▶ Task item:
Below you will find a set of lines. Repeat them all exactly.

Data entries:
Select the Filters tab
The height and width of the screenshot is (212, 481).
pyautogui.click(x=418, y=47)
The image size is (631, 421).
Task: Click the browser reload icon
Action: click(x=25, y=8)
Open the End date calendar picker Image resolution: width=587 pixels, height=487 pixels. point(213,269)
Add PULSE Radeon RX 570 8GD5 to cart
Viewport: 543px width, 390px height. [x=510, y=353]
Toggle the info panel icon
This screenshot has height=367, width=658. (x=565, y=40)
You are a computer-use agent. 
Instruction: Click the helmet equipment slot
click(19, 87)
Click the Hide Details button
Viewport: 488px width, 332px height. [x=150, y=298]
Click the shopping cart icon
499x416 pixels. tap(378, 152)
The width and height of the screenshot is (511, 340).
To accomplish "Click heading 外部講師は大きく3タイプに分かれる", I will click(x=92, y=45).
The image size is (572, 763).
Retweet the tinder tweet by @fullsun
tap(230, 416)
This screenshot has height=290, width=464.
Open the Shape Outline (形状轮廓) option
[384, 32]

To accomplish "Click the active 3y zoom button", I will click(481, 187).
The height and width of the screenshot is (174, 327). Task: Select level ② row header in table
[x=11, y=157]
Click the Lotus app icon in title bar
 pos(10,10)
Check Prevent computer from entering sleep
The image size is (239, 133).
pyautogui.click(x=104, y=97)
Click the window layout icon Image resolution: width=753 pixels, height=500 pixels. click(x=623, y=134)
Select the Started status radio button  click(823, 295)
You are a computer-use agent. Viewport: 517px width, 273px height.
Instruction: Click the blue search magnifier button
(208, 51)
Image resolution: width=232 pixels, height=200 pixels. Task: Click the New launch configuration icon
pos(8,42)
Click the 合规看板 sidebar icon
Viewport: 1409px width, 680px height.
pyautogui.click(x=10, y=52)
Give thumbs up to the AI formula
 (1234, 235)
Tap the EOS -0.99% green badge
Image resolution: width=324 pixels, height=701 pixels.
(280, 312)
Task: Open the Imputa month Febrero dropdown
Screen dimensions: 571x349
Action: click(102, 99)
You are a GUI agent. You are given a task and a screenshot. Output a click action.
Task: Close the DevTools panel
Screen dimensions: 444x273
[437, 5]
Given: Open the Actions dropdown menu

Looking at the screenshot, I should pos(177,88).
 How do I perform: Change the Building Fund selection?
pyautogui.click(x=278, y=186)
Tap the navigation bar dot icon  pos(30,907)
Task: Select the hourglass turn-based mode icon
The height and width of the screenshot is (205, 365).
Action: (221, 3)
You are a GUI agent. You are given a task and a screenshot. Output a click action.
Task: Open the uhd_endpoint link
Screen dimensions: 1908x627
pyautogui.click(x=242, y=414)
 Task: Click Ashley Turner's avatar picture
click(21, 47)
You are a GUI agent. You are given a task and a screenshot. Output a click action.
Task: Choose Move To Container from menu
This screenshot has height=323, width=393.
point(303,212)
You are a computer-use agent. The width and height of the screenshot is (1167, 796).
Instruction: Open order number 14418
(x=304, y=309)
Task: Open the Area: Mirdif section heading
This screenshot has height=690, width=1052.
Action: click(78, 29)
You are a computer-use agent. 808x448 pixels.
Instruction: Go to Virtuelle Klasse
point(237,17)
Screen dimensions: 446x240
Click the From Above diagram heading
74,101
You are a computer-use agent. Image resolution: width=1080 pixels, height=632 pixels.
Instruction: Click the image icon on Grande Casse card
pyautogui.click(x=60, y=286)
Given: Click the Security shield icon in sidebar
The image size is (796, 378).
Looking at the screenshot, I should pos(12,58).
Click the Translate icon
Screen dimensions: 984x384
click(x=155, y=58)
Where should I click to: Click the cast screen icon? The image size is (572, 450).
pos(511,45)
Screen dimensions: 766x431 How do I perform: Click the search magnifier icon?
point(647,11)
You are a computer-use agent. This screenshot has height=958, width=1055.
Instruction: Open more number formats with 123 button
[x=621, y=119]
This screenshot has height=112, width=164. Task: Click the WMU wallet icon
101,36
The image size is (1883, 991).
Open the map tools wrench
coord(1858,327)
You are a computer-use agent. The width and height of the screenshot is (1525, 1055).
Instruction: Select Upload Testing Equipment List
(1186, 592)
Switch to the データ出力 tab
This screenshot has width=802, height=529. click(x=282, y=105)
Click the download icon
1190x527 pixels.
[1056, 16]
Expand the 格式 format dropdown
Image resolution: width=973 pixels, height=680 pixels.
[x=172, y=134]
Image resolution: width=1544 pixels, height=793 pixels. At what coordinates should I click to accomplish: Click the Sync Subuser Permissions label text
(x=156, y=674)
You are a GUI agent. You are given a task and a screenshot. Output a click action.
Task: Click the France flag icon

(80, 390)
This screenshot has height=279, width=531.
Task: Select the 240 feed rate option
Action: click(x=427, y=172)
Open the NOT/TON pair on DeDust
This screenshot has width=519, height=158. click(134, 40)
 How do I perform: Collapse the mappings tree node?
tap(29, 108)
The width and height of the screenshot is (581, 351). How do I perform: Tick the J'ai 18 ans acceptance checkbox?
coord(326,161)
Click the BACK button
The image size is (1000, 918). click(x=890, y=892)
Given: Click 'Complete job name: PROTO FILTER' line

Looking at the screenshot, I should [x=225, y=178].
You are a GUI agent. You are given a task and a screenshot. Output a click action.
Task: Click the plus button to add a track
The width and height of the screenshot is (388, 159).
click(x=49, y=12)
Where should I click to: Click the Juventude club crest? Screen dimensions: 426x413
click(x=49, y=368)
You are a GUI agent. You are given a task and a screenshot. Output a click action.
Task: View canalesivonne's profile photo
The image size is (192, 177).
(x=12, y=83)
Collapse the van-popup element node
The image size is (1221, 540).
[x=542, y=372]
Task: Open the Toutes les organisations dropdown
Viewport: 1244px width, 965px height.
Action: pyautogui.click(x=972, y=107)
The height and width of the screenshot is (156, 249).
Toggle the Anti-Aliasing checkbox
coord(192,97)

▶ Problem solution:
Select the Filters tab
The height and width of the screenshot is (212, 481).
pyautogui.click(x=418, y=47)
The image size is (631, 421).
Task: Click the browser reload icon
Action: click(x=25, y=8)
Open the End date calendar picker Image resolution: width=587 pixels, height=487 pixels. point(213,269)
Add PULSE Radeon RX 570 8GD5 to cart
Viewport: 543px width, 390px height. [x=510, y=353]
Toggle the info panel icon
This screenshot has height=367, width=658. (x=565, y=40)
You are a computer-use agent. 
Instruction: Click the helmet equipment slot
click(19, 87)
Click the Hide Details button
Viewport: 488px width, 332px height. [x=150, y=298]
Click the shopping cart icon
499x416 pixels. tap(378, 152)
The width and height of the screenshot is (511, 340).
To accomplish "Click heading 外部講師は大きく3タイプに分かれる", I will click(x=92, y=45).
The image size is (572, 763).
Retweet the tinder tweet by @fullsun
tap(230, 416)
This screenshot has height=290, width=464.
Open the Shape Outline (形状轮廓) option
[384, 32]

To accomplish "Click the active 3y zoom button", I will click(481, 187).
The height and width of the screenshot is (174, 327). Task: Select level ② row header in table
[x=11, y=157]
Click the Lotus app icon in title bar
 pos(10,10)
Check Prevent computer from entering sleep
The image size is (239, 133).
pyautogui.click(x=104, y=97)
Click the window layout icon Image resolution: width=753 pixels, height=500 pixels. click(x=623, y=134)
Select the Started status radio button  click(823, 295)
You are a computer-use agent. Viewport: 517px width, 273px height.
Instruction: Click the blue search magnifier button
(208, 51)
Image resolution: width=232 pixels, height=200 pixels. Task: Click the New launch configuration icon
pos(8,42)
Click the 合规看板 sidebar icon
Viewport: 1409px width, 680px height.
pyautogui.click(x=10, y=52)
Give thumbs up to the AI formula
 (1234, 235)
Tap the EOS -0.99% green badge
Image resolution: width=324 pixels, height=701 pixels.
(280, 312)
Task: Open the Imputa month Febrero dropdown
Screen dimensions: 571x349
Action: click(102, 99)
You are a GUI agent. You are given a task and a screenshot. Output a click action.
Task: Close the DevTools panel
Screen dimensions: 444x273
[437, 5]
Given: Open the Actions dropdown menu

Looking at the screenshot, I should pos(177,88).
 How do I perform: Change the Building Fund selection?
pyautogui.click(x=278, y=186)
Tap the navigation bar dot icon  pos(30,907)
Task: Select the hourglass turn-based mode icon
The height and width of the screenshot is (205, 365).
Action: (221, 3)
You are a GUI agent. You are given a task and a screenshot. Output a click action.
Task: Open the uhd_endpoint link
Screen dimensions: 1908x627
pyautogui.click(x=242, y=414)
 Task: Click Ashley Turner's avatar picture
click(21, 47)
You are a GUI agent. You are given a task and a screenshot. Output a click action.
Task: Choose Move To Container from menu
This screenshot has height=323, width=393.
point(303,212)
You are a computer-use agent. The width and height of the screenshot is (1167, 796).
Instruction: Open order number 14418
(x=304, y=309)
Task: Open the Area: Mirdif section heading
This screenshot has height=690, width=1052.
Action: click(78, 29)
You are a computer-use agent. 808x448 pixels.
Instruction: Go to Virtuelle Klasse
point(237,17)
Screen dimensions: 446x240
Click the From Above diagram heading
74,101
You are a computer-use agent. Image resolution: width=1080 pixels, height=632 pixels.
Instruction: Click the image icon on Grande Casse card
pyautogui.click(x=60, y=286)
Given: Click the Security shield icon in sidebar
The image size is (796, 378).
Looking at the screenshot, I should pos(12,58).
Click the Translate icon
Screen dimensions: 984x384
click(x=155, y=58)
Where should I click to: Click the cast screen icon? The image size is (572, 450).
pos(511,45)
Screen dimensions: 766x431 How do I perform: Click the search magnifier icon?
point(647,11)
You are a computer-use agent. This screenshot has height=958, width=1055.
Instruction: Open more number formats with 123 button
[x=621, y=119]
This screenshot has height=112, width=164. Task: Click the WMU wallet icon
101,36
The image size is (1883, 991).
Open the map tools wrench
coord(1858,327)
You are a computer-use agent. The width and height of the screenshot is (1525, 1055).
Instruction: Select Upload Testing Equipment List
(1186, 592)
Switch to the データ出力 tab
This screenshot has width=802, height=529. click(x=282, y=105)
Click the download icon
1190x527 pixels.
[1056, 16]
Expand the 格式 format dropdown
Image resolution: width=973 pixels, height=680 pixels.
[x=172, y=134]
Image resolution: width=1544 pixels, height=793 pixels. At what coordinates should I click to accomplish: Click the Sync Subuser Permissions label text
(x=156, y=674)
You are a GUI agent. You are given a task and a screenshot. Output a click action.
Task: Click the France flag icon

(80, 390)
This screenshot has height=279, width=531.
Task: Select the 240 feed rate option
Action: click(x=427, y=172)
Open the NOT/TON pair on DeDust
This screenshot has width=519, height=158. click(134, 40)
 How do I perform: Collapse the mappings tree node?
tap(29, 108)
The width and height of the screenshot is (581, 351). How do I perform: Tick the J'ai 18 ans acceptance checkbox?
coord(326,161)
Click the BACK button
The image size is (1000, 918). click(x=890, y=892)
Given: Click 'Complete job name: PROTO FILTER' line

Looking at the screenshot, I should [x=225, y=178].
You are a GUI agent. You are given a task and a screenshot. Output a click action.
Task: Click the plus button to add a track
The width and height of the screenshot is (388, 159).
click(x=49, y=12)
Where should I click to: Click the Juventude club crest? Screen dimensions: 426x413
click(x=49, y=368)
You are a GUI agent. You are given a task and a screenshot. Output a click action.
Task: View canalesivonne's profile photo
The image size is (192, 177).
(x=12, y=83)
Collapse the van-popup element node
The image size is (1221, 540).
[x=542, y=372]
Task: Open the Toutes les organisations dropdown
Viewport: 1244px width, 965px height.
Action: pyautogui.click(x=972, y=107)
The height and width of the screenshot is (156, 249).
Toggle the Anti-Aliasing checkbox
coord(192,97)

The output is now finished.